Augmentation dramatique de la fraude des fonds de l’Union Européenne : Que pouvons-nous faire ?

De Mikuláš Peksa – Député européen du Parti Pirate

Le Parlement Européen a adopté son rapport annuel sur la protection des intérêts financiers de l’UE et la lutte contre la fraude (rapport PIF), pour lequel j’étais représentant de notre groupe parlementaire (Verts/ALE)

Le rapport PIF analyse le niveau de fraude dans l’Union Européenne et présente les différentes mesures de lutte contre les fraudes prises par l’UE et les Etats Membres pour remédier à la situation. Il fournit les recommandations pour sauvegarder les intérêts financiers de l’UE et assurer que le budget est correctement dépensé.

La première ébauche de ce rapport était plutôt pauvre, et eurosceptique puisqu’elle a été écrite par un membre du groupe parlementaire d’extrême-droite (Identité et Démocratie). Pour remédier à la situation, j’ai déposé environ 150 amendements qui étaient pour la plupart soutenus par les autres membres et qui ont, par conséquent, complètement changé le contenu du texte.
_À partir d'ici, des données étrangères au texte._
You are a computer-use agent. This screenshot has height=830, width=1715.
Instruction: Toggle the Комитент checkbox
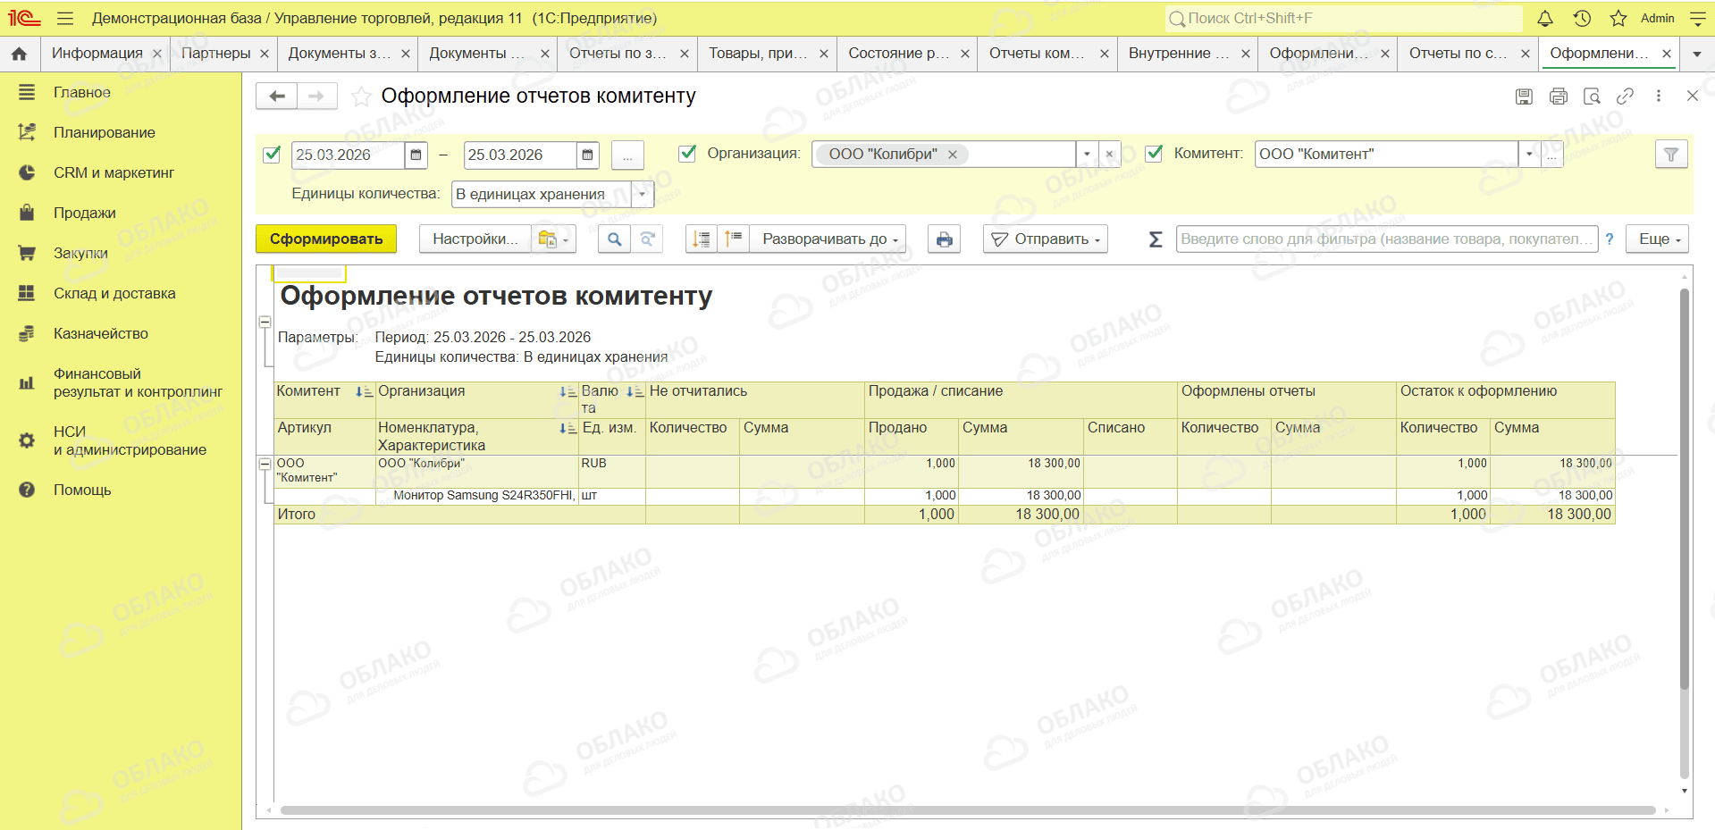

Parmi les faits les plus importants mis en évidence dans le rapport PIF final, il y a le fait que la fraude aux dépenses des fonds de l’UE, dépensés par les États Membres, a augmenté de près de 200% par rapport à 2017 (346,6 millions d’€), atteignant 1 032 millions d’€ en 2018. Cela touche principalement les fonds agricoles et les fonds de cohésion. La fraude à la TVA à l’intérieur de l’Union Européenne coûte, elle aussi, environ 50 milliards d’€ par an.

Concernant le rapport, il invite la Commission à renforcer les mesures de prévention et de détection des fraudes aux fonds agricoles et de cohésion en améliorant les outils numériques, en introduisant des registres des terres plus transparents et en publiant la liste des plus grands bénéficiaires de chaque fonds. Il appelle également les États Membres à publier les données sur les bénéficiaires finaux dans un format uniforme lisible par ordinateur et à assurer l’interopérabilité de l’information.

En outre, le Parlement Européen condamne fermement l’usage abusif de grande ampleur des fonds structuraux et fonds d’investissement Européens par les hauts fonctionnaires de la République Tchèque, et autres acteurs publics en Hongrie, Grèce, Pologne, Roumanie et Italie, dans la mesure où ces fraudes sont au mépris des petites entreprises familiales, qui ont le plus besoin de ces subventions. Le rapport exhorte le Conseil à adopter des standards éthiques communs sur les problèmes de conflits d’intérêt et demande à la Commission de fournir une véritable protection légale pour les journalistes d’investigation, de la même manière que pour les lanceurs d’alertes.

Les États Membres devraient pleinement mettre en œuvre la Directive relative à la lutte contre la fraude aux intérêts financiers de l’Union (directive PIF), étant donné qu’à ce jour, seuls 12 États membres ont respecté la date limite de transposition de juillet 2019. La directive PIF fournit les définitions communes d’un certain nombre d’infractions contre le budget de l’UE, ainsi que des sanctions minimales. Elle établit des règles communes qui devraient contribuer à améliorer les enquêtes et les poursuites dans toute l’UE. Lorsque les États membres ne se conforment pas à la directive, la Commission devrait faire usage de ses prérogatives pour lancer des procédures d’infraction.

De plus, les États Membres doivent donner la priorité à l’élaboration de stratégies nationales de lutte contre la fraude, comme 11 seulement l’ont fait. De nombreux États Membres ne disposent même pas de lois spécifiques contre la criminalité organisée alors que son implication dans des activités transfrontalières affectant les intérêts financiers de l’UE ne cesse de croître.

Enfin, le Parlement demande également à la Commission d’augmenter le budget du nouveau Parquet européen (EPPO), en particulier pour sa phase de mise en place, et exhorte tous les États membres restants à rejoindre le Parquet européen dès que possible. À ce stade, la Hongrie, la Pologne, la Suède, le Danemark et l’Irlande refusent toujours que ce nouvel organe enquête et poursuive les affaires pénales de haut niveau sur leur territoire.

Pour résumer, après un changement complet de contenu, nous avons réussi à mettre en place un texte qui attaque le cœur du problème. Il est également beaucoup moins coûteux d’investir dans une bonne protection des fonds publics et la transparence que de souffrir de tous les cas de fraude.